Finanzielle Bedenken verhindern eine Anschaffung
Anläufe zum Kauf einer Fahne gab's dagegen mehrere, wie Bönig und Kiesel berichten. Beispielsweise sollte zum 125-jährigen Bestehen im Jahr 2001 eine Fahne angeschafft werden. Doch damals, wie schon ein paar Jahre zuvor, verhinderten vor allem finanzielle Bedenken, dass Ideen für eine Fahne umgesetzt wurden. Eine ordentliche, bestickte Fahne kostet immerhin einen Batzen Geld. Das ist heute nicht anders als früher. Der Kostenvoranschlag für die jetzt gekaufte Fahne lag bei 10.000 Euro.

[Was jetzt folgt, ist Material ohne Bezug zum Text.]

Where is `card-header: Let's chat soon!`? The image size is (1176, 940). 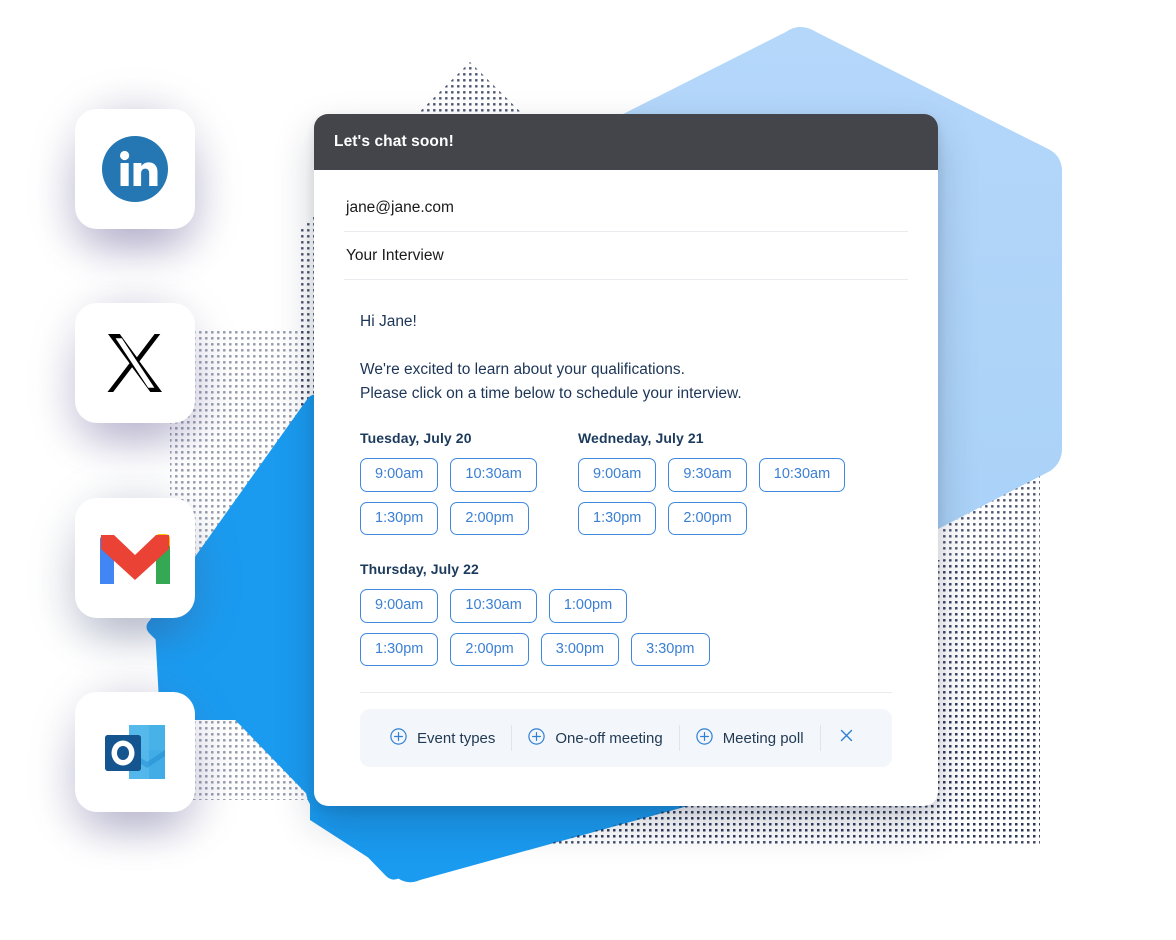
card-header: Let's chat soon! is located at coordinates (626, 142).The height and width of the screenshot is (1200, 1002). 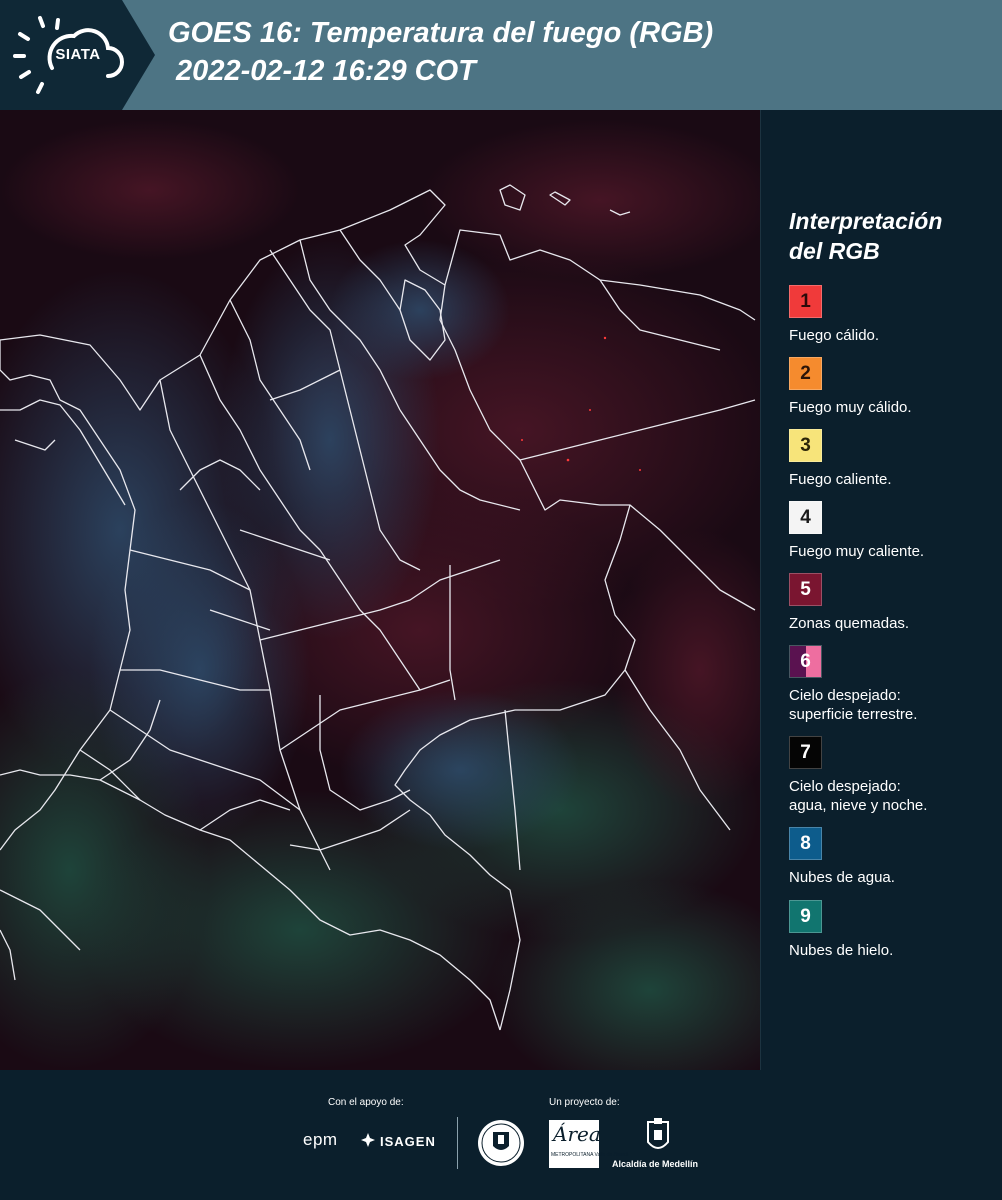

Den nahenden 150. Geburtstag der Unterspiesheimer Wehr nahmen die aktuellen Vorsitzenden zum Anlass, das Thema während der Jahreshauptversammlung in diesem Frühjahr erneut zu platzieren. Dass sich die erst zögerlichen Mitglieder letztlich doch für eine Fahne aussprachen, lag maßgeblich an Ehrenmitglied Georg Seufert.
Dieser erzählte den Anwesenden unter anderem die Geschichte von der angeblich in den letzten Kriegstagen verbrannten Fahne. "Danach herrschte Stille im Raum", erinnert sich Bönig. Die Bedenkenträger waren verstummt.
Georg Seufert: "Das ergreift mich"
Dass Seufert nicht zuletzt wegen seiner Hauruck-Rede auch Pate der neuen Fahne ist, liegt auf der Hand. Der 85-Jährige war von 1964 bis 1972 selbst Kommandant in Unterspiesheim und ist mit der Wehr bis heute eng verwurzelt. Für ihn erfüllt sich mit der Übergabe der Feuerwehrfahne ein Herzenswunsch. "Das ist wie eine Befreiung für mich", sagt er. "Ganz ehrlich, das ergreift mich."
Er hat es selbst erlebt, dass Unterspiesheimer Feuerwehrmänner in den 1970er-Jahren teils schräg angeschaut, bisweilen verspottet wurden, wenn sie bei Festumzügen als einziger Verein ohne Fahne marschierten. Als Verein eine Fahne zu haben, das ist in Seuferts Augen kein Luxus, sondern selbstverständlich. "Eine Fahne in Ehren zu halten, das bringt aber auch Verantwortung mit sich", macht der altgediente Feuerwehrmann klar.
Wie die Fahne ausschaut, weiß bislang nur die fünfköpfige Gruppe, die die Fahne in Auftrag gegeben hat. Die Vorsitzenden verraten nur so viel: Das aufgestickte Motiv verbinde Altes und Neues in gelungener Weise.
Am Freitagabend lüftet sich das Geheimnis
Das Geheimnis lüftet sich, wenn am Freitag während des Festkommers mit geladenen Gästen Vertreter der Patenwehr aus Dingolshausen die Fahne ins Festzelt tragen und diese zur Weihe enthüllt wird. In Oberbayern beispielsweise, sagt Bönig, sei eine Fahnenweihe oft ein groß aufgezogenes Fest, das über Stunden geht und mitunter Tausende Gäste anlockt. Für Unterspiesheim habe man eine abgespeckte, dennoch würdevolle Zeremonie gefunden, mit Ehrenformation, Marschmusik und Treueschwüren.
Gefertigt wurde die Fahne innerhalb von fünf Monaten von der Firma Kössinger aus Schierling bei Regensburg. Sie wird die Unterspiesheimer Wehr fortan zum Volkstrauertag, zu Beerdigungen, zur Fronleichnams-Prozession und bei Festzügen begleiten. Finanziert wird der Kauf überwiegend durch Spenden der Mitglieder, von ein paar Firmen und der Sparkassen-Stiftung sowie der VR-MainBank. Den Rest zahlt der Verein. Die Gemeinde übernahm den Vitrinenschrank zur Aufbewahrung der Fahne.